Heading home from the trail, we pedal up to a gas station / 7-11 store that we typically stop at on the paved stretch to the house.

Jeanne goes inside to buy some Gatorade. 

As she is paying for the drinks, the attendant says, "you guys are late today".

She explains we got a late start.

All this coaching and we are still just us, having fun.

Have fun and ride safe.

PK


----------



## She&I (Jan 4, 2010)

Hey, we all need somebody to crack the whip. Builds character.

Nice ride!

Mike


----------



## TandemNut (Mar 12, 2004)

Slackers. Always knew ya were....


----------



## malaclemys (Oct 22, 2010)

Things are a little more low key here PMK. Jennifer and I rode, on our road tandem, the Horsefarm 100 yesterday. It was my first century in @15 years and her first ever. We went out to Tall Paul's afterward for a few pints and no one berated us despite our aroma or appearance.

I suppose now we need to start getting some miles on the Fandango to prepare for some other events (eg Tour de Felasco). We are toying w/the idea of the Horrible Hundred. Anyone else interested? I heard the Ride of the Living Dead was canceled. Anyone doing the Florida Tandem Rally next weekend?

J


----------



## PMK (Oct 12, 2004)

TandemNut said:


> Slackers. Always knew ya were....


That's us ...All or Nothing.

Those remarks hurt almost as much as Chris telling folks not to listen to any advice I offer about brakes...he claims I never use them. On the flip side, I am of the opinion, he just uses his too much and wears them out quickly.

:nono:

PK


----------



## PMK (Oct 12, 2004)

malaclemys said:


> Things are a little more low key here PMK. Jennifer and I rode, on our road tandem, the Horsefarm 100 yesterday. It was my first century in @15 years and her first ever. We went out to Tall Paul's afterward for a few pints and no one berated us despite our aroma or appearance.
> 
> I suppose now we need to start getting some miles on the Fandango to prepare for some other events (eg Tour de Felasco). We are toying w/the idea of the Horrible Hundred. Anyone else interested? I heard the Ride of the Living Dead was canceled. Anyone doing the Florida Tandem Rally next weekend?
> 
> J


Sounds like you two had fun rolling your smooth tired bike 100 miles.

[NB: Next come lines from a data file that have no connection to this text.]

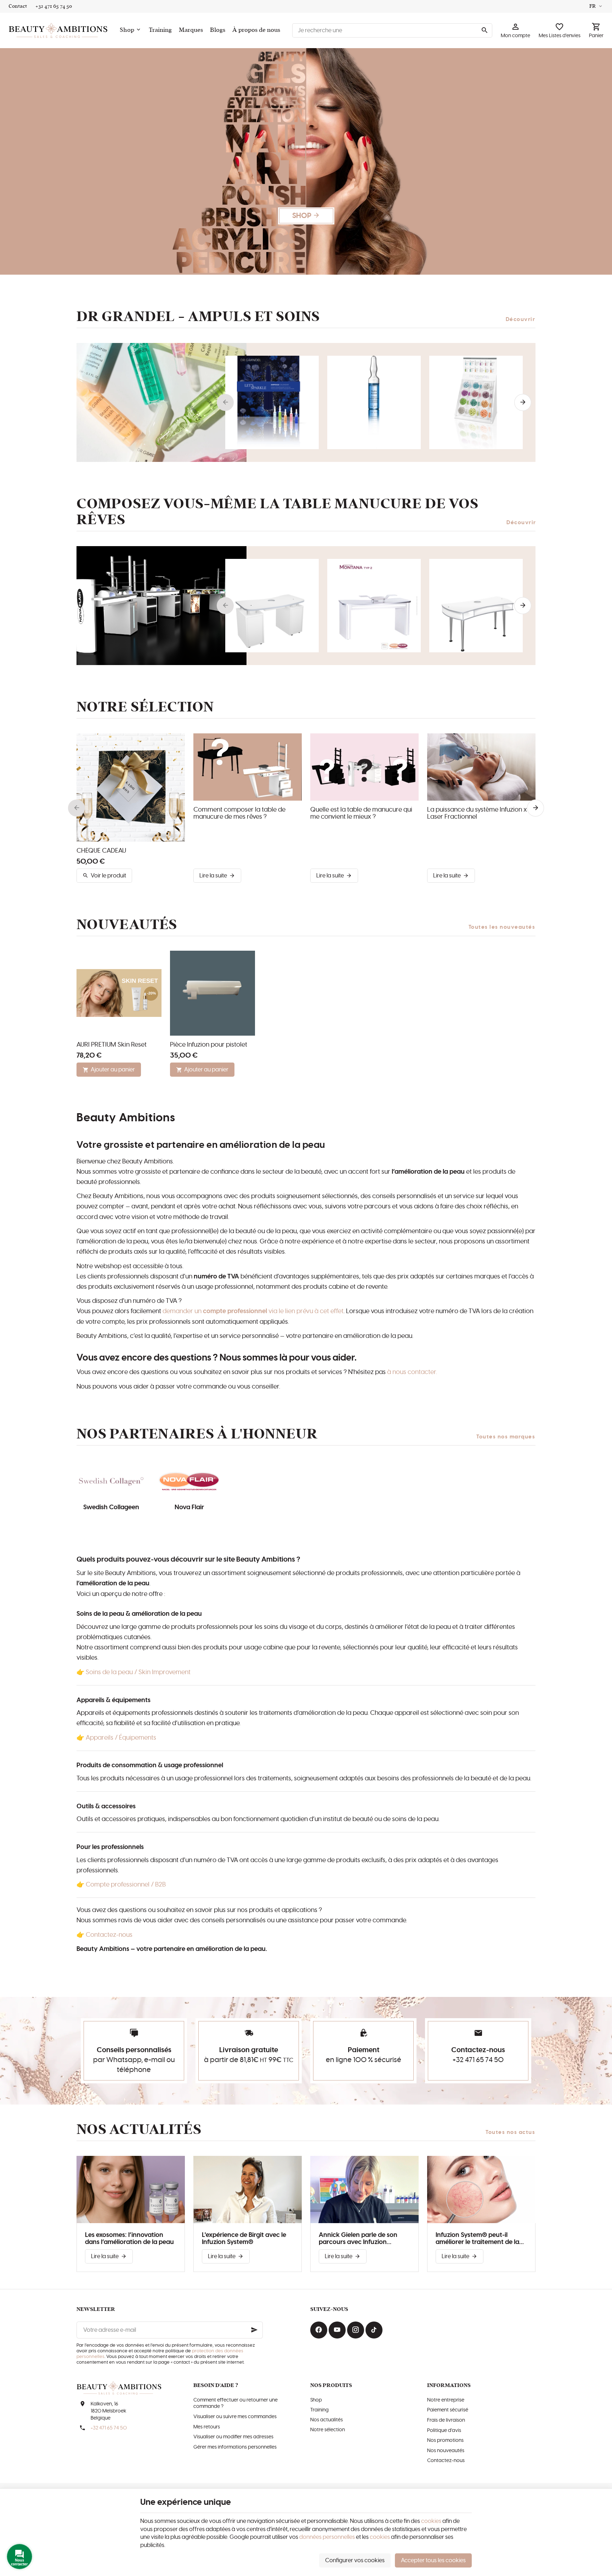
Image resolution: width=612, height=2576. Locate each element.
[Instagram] (355, 2330)
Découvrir (521, 319)
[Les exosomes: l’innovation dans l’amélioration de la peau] (130, 2189)
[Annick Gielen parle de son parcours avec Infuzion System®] (364, 2189)
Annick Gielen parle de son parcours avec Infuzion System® (358, 2239)
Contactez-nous (109, 1935)
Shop (316, 2400)
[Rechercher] (484, 30)
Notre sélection (327, 2429)
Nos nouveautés (445, 2450)
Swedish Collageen (111, 1507)
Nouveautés (126, 924)
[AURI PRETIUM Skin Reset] (119, 993)
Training (319, 2410)
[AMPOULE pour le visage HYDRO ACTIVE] (374, 402)
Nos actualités (139, 2129)
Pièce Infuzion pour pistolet (208, 1045)
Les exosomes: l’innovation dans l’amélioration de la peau (129, 2238)
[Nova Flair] (189, 1482)
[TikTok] (374, 2330)
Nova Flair (189, 1507)
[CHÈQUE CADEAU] (130, 787)
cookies (431, 2521)
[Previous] (225, 402)
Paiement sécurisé (447, 2410)
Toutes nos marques (505, 1436)
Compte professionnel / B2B (126, 1885)
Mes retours (206, 2427)
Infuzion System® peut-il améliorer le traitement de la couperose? (477, 2239)
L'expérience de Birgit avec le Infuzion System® (244, 2238)
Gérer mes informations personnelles (235, 2447)
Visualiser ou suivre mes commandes (235, 2416)
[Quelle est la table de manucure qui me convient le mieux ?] (364, 767)
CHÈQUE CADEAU (101, 851)
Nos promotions (445, 2440)
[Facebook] (318, 2330)
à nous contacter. (412, 1372)
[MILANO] (476, 605)
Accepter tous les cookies (433, 2560)
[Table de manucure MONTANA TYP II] (374, 605)
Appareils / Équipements (121, 1738)
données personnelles (327, 2537)
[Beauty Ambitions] (58, 30)
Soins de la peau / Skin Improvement (138, 1672)
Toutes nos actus (510, 2132)
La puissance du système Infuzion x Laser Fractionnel (477, 813)
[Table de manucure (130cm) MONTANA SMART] (272, 605)
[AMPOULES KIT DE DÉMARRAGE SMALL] (476, 402)
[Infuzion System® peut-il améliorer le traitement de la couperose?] (481, 2189)
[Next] (522, 402)
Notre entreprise (445, 2400)
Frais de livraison (446, 2420)
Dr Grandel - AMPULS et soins (198, 316)
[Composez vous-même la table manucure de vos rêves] (161, 605)
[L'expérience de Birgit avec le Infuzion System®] (247, 2189)
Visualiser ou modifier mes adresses (233, 2436)
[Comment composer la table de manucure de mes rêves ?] (247, 767)
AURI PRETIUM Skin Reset (111, 1045)
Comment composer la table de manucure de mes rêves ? (239, 813)
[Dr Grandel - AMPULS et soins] (161, 402)
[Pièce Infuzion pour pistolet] (212, 993)
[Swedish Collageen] (111, 1482)
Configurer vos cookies (355, 2560)
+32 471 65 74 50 (478, 2059)
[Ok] (254, 2330)
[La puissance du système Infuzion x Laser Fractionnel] (481, 767)
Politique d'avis (444, 2430)
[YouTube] (337, 2330)
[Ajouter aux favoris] (175, 742)
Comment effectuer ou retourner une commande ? (235, 2403)
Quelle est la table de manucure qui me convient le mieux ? (361, 813)
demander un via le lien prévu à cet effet (253, 1311)
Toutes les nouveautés (502, 927)
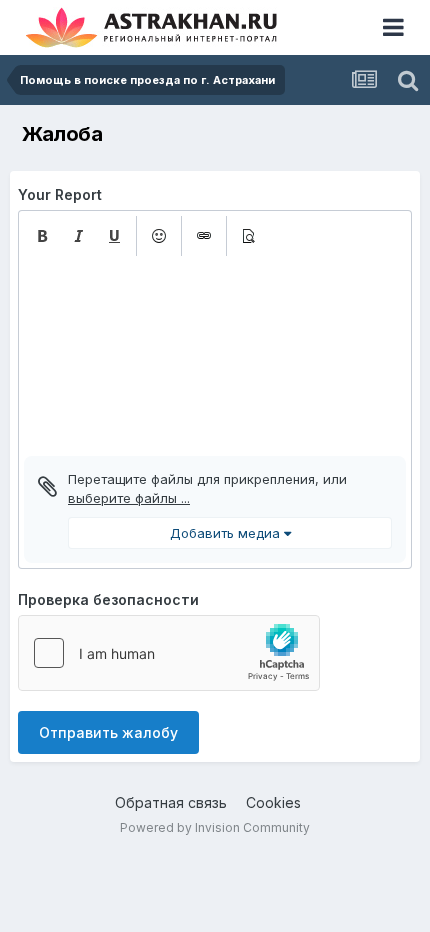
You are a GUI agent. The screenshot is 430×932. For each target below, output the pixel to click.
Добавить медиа (227, 533)
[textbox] (215, 356)
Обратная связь (171, 802)
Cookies (273, 802)
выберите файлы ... (129, 498)
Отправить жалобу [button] (108, 732)
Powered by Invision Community (215, 827)
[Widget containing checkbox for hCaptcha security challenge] (169, 653)
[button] (42, 236)
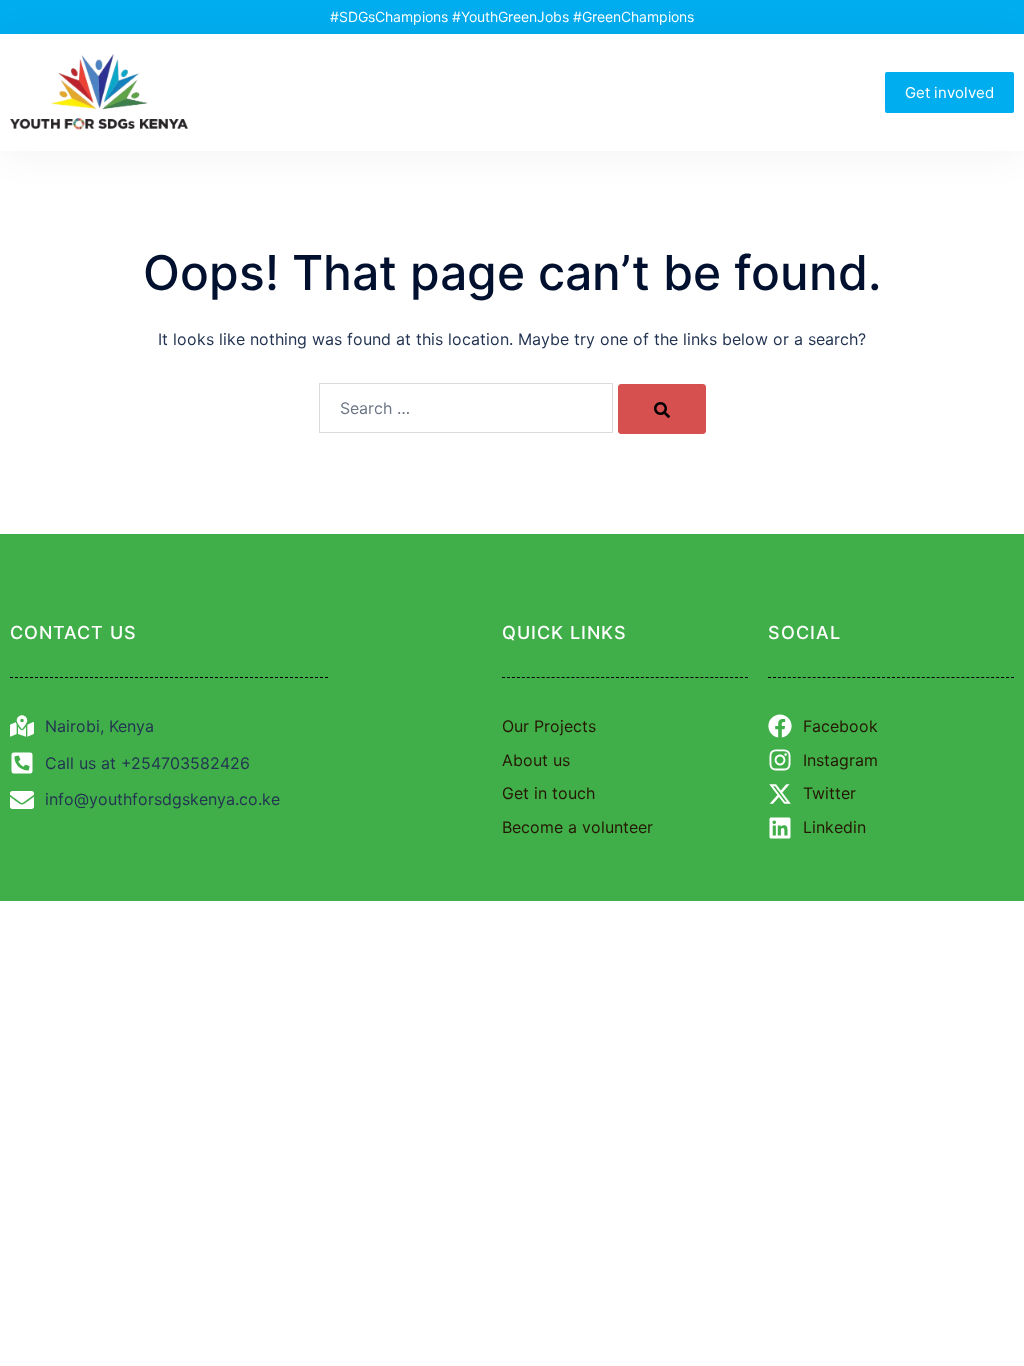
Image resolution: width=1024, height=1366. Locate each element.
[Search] (662, 409)
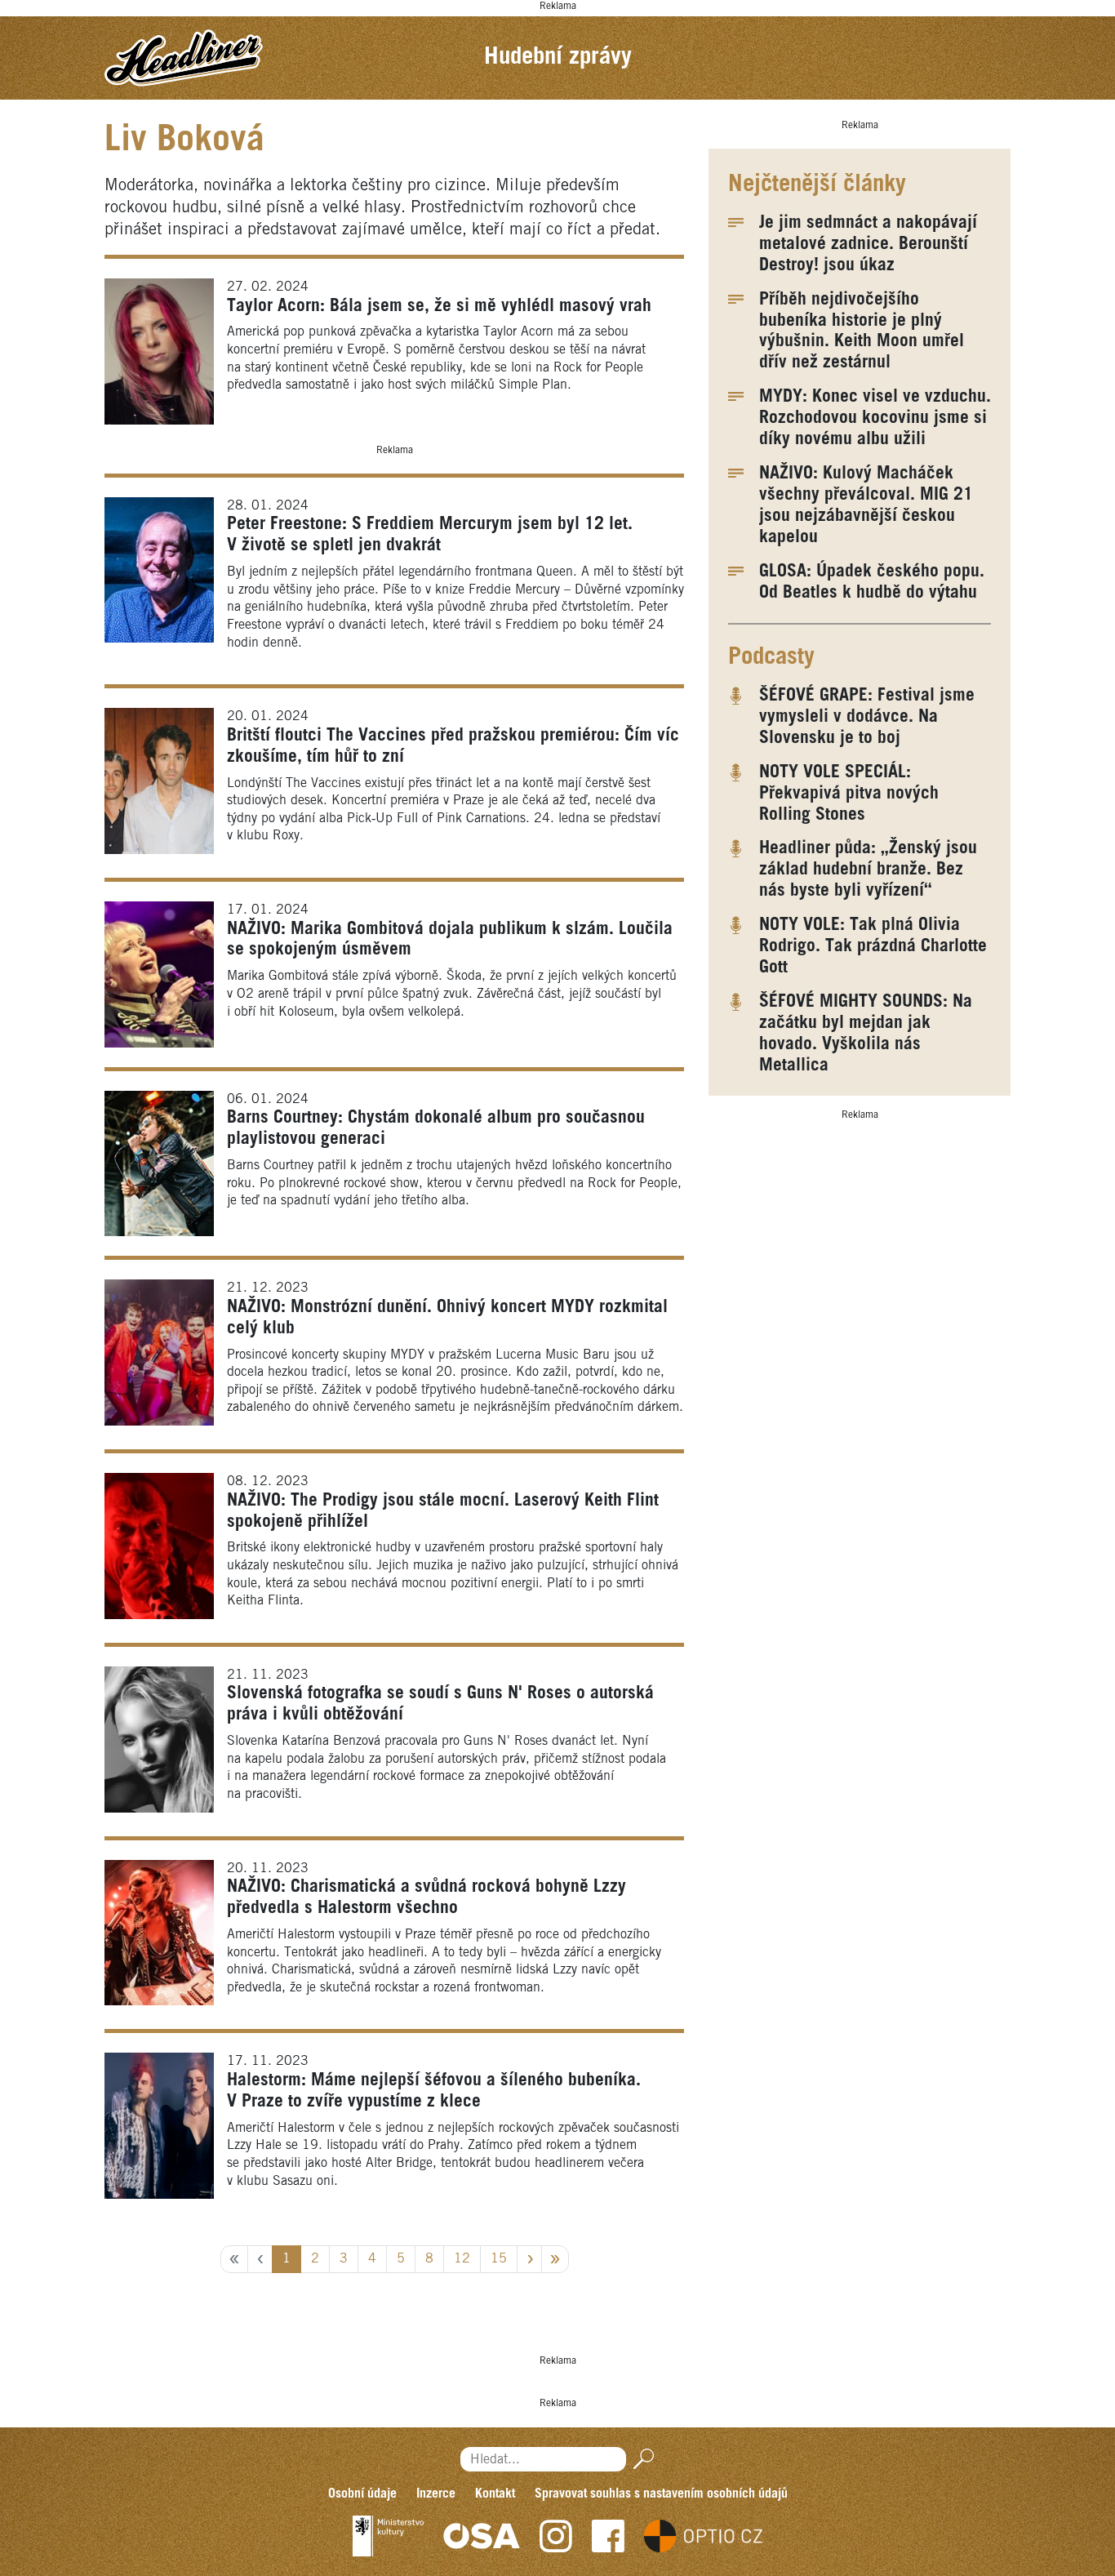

:thumbsup: For the rear admiral, awesome job on her part. Please tell her this house offers up a High Five for the ride.

We are in for the Florida Tandem Rally this weekend. Rumored to be 55 Tandem Teams. 2 of the Northeast teams are bringing off-road tandems so we can ride the 60mile road ride with the group and hit Santos in the afternoon on the dirt.

Still deciding on the Horrible 100, my stoker is not ruling it out yet...her fear of fast descents and my desire to hit at least 50mph has her worried. If it were off-road she would not mind the speed.

The longer off-road rides make the road tandem seem almost effortless at times.

PK


----------